(Pixel coordinate grounding data)
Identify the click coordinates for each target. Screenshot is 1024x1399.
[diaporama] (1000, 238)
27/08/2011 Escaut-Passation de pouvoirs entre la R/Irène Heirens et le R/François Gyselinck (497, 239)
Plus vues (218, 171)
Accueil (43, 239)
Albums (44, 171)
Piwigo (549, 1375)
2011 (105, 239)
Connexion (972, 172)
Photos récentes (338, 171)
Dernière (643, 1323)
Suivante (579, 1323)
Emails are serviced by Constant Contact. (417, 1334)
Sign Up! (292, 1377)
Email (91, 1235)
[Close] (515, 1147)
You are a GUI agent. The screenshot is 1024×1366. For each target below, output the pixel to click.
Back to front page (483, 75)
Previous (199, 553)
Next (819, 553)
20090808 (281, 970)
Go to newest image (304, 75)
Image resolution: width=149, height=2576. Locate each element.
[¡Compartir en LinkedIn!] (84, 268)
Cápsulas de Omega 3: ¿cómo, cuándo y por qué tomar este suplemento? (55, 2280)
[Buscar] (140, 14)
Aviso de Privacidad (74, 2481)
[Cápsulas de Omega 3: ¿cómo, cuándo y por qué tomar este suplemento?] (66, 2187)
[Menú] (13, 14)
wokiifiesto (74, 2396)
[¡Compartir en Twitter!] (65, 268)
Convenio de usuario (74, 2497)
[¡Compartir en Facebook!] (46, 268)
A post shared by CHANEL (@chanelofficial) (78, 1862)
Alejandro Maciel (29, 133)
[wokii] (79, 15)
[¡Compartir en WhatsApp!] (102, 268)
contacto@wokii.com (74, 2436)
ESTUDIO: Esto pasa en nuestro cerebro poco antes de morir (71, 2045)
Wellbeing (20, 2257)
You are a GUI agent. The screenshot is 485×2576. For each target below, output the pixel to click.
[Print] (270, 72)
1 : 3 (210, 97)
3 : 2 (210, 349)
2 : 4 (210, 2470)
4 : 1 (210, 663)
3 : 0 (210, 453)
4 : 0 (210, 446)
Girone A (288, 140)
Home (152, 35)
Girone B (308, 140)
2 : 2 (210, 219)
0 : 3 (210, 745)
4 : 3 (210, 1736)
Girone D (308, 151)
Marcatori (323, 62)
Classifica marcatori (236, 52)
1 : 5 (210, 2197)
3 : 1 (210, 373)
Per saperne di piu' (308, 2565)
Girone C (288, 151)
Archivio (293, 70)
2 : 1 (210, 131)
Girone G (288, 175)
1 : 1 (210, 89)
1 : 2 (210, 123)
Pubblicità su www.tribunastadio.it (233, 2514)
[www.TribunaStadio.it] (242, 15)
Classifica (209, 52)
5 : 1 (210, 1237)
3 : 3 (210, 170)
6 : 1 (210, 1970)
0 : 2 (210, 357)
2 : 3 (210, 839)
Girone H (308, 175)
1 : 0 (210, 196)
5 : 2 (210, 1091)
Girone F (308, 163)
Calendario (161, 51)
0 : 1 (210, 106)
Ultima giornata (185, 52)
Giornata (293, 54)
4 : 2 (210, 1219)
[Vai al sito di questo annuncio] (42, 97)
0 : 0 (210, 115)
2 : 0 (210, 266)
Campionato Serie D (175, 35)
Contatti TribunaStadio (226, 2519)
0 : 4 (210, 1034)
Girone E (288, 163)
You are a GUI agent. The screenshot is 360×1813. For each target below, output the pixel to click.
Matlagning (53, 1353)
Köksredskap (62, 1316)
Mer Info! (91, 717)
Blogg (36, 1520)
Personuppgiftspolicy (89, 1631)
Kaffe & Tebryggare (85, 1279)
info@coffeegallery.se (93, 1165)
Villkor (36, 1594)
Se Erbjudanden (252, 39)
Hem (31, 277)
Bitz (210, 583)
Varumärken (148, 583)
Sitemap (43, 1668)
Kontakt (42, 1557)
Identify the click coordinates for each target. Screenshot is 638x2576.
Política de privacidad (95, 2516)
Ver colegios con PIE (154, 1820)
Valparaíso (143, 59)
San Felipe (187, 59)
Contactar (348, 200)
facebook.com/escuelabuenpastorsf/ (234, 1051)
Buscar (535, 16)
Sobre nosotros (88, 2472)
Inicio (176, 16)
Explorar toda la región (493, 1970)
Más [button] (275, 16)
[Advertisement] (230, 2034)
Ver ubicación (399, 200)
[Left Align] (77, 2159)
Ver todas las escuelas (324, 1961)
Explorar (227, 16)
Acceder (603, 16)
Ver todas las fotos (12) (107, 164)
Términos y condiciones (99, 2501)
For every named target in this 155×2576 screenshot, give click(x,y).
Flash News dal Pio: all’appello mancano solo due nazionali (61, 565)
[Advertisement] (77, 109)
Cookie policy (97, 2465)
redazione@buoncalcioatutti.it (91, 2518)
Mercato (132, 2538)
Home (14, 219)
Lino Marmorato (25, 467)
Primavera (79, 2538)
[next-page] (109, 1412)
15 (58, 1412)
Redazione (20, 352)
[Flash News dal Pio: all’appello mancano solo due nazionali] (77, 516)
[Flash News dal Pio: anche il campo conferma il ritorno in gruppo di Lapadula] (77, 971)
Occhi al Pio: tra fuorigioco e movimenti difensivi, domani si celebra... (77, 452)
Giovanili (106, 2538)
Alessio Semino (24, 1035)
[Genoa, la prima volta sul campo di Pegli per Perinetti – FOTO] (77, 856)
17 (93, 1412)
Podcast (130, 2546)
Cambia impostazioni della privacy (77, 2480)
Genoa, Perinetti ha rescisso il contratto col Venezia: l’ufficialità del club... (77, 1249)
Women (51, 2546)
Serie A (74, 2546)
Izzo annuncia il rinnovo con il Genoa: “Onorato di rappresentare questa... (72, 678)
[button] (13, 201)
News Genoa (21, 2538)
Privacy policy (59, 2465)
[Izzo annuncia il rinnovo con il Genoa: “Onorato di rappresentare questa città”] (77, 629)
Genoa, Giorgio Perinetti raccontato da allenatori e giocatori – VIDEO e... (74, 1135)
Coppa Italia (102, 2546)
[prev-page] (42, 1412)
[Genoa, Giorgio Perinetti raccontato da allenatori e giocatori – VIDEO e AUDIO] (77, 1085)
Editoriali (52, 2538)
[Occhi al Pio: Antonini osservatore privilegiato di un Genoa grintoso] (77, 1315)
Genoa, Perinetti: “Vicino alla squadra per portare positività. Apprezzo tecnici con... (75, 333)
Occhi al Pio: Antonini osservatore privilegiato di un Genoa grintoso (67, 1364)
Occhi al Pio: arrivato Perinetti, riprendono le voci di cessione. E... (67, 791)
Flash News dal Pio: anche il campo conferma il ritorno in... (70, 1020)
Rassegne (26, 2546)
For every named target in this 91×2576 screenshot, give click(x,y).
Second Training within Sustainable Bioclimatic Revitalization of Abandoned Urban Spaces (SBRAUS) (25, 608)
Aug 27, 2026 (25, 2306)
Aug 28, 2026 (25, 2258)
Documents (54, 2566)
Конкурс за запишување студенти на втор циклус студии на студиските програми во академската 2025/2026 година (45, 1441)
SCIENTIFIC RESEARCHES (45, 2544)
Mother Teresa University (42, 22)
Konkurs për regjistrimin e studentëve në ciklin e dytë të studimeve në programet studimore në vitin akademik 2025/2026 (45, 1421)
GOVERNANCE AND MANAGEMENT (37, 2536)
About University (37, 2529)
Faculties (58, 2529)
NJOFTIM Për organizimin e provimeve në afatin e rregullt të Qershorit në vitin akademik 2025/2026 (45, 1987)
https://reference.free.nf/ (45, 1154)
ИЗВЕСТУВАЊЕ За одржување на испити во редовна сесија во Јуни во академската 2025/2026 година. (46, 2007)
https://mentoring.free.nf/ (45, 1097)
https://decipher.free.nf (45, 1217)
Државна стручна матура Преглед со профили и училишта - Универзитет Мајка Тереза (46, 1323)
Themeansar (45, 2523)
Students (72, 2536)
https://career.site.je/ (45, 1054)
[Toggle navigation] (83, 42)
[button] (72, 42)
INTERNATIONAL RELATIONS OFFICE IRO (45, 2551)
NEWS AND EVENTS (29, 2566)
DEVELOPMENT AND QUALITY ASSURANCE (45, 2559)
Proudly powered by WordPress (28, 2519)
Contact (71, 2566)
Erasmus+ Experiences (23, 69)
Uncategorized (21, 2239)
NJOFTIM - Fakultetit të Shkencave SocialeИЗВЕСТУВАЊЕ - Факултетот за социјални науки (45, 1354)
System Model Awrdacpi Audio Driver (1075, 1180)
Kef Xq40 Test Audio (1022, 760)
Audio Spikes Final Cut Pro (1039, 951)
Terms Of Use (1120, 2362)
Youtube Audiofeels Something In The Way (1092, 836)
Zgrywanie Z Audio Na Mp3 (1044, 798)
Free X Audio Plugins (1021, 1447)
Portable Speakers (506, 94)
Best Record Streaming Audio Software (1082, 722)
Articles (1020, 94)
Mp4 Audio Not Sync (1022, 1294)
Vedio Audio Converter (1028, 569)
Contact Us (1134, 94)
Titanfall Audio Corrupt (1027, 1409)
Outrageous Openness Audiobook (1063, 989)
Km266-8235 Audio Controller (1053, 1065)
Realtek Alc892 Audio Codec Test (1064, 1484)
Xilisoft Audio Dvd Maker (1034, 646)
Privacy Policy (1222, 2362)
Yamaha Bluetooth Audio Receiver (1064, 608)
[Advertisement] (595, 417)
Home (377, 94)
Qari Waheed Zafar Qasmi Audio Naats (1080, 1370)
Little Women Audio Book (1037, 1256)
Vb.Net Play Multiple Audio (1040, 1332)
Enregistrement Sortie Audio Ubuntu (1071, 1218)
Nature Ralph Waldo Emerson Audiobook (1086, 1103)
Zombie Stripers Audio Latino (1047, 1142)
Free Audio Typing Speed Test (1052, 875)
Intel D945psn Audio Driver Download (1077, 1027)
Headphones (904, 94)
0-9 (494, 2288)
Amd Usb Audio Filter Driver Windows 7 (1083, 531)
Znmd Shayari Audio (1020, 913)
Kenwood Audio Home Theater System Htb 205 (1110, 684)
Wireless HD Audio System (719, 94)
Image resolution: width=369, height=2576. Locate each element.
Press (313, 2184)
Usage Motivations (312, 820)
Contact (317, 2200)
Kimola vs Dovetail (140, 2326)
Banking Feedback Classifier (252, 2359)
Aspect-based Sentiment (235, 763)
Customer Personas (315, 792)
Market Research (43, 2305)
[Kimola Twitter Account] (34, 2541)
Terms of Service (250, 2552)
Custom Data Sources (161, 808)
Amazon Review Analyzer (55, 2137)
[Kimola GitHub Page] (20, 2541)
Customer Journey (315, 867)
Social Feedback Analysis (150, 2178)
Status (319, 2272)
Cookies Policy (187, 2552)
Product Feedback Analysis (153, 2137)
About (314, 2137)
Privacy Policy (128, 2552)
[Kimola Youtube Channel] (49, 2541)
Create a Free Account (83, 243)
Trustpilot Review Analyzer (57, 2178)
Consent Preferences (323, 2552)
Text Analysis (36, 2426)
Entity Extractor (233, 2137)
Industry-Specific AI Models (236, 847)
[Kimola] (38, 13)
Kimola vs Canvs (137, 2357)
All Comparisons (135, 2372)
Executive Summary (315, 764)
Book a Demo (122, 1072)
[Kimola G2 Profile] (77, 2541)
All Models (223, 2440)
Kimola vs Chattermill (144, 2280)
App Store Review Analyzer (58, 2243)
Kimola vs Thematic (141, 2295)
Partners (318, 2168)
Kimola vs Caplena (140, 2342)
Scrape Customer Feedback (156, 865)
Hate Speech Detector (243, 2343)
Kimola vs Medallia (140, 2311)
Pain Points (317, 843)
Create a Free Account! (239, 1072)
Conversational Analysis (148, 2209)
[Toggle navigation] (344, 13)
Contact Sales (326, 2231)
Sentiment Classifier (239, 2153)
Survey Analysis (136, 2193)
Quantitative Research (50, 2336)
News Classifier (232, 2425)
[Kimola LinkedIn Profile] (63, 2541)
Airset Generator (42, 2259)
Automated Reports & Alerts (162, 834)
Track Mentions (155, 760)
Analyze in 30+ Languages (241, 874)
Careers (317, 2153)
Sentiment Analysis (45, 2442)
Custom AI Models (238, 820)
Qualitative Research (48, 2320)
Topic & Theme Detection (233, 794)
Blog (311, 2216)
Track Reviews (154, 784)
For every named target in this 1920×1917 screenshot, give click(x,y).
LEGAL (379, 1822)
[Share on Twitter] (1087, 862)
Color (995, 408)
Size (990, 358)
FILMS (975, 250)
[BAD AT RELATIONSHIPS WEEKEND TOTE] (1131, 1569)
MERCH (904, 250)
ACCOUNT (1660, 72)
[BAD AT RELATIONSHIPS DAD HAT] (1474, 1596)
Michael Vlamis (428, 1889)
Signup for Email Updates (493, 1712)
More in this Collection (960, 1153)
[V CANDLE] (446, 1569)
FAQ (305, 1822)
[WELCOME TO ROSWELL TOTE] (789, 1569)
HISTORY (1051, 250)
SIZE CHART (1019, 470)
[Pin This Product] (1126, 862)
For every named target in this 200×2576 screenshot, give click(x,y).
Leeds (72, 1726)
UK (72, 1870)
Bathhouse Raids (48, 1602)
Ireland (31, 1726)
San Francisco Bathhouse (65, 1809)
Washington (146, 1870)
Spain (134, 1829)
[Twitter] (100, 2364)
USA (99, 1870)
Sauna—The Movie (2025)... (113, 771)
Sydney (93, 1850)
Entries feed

• **WHAT NEEDS TO BE DONE**:
Check each line of the data above for the string "tomar", and copy the ones that have it.

• **RESPONSE FOR THIS EXERCISE**:
Cápsulas de Omega 3: ¿cómo, cuándo y por qué tomar este suplemento? (55, 2280)
[Cápsulas de Omega 3: ¿cómo, cuándo y por qué tomar este suplemento?] (66, 2187)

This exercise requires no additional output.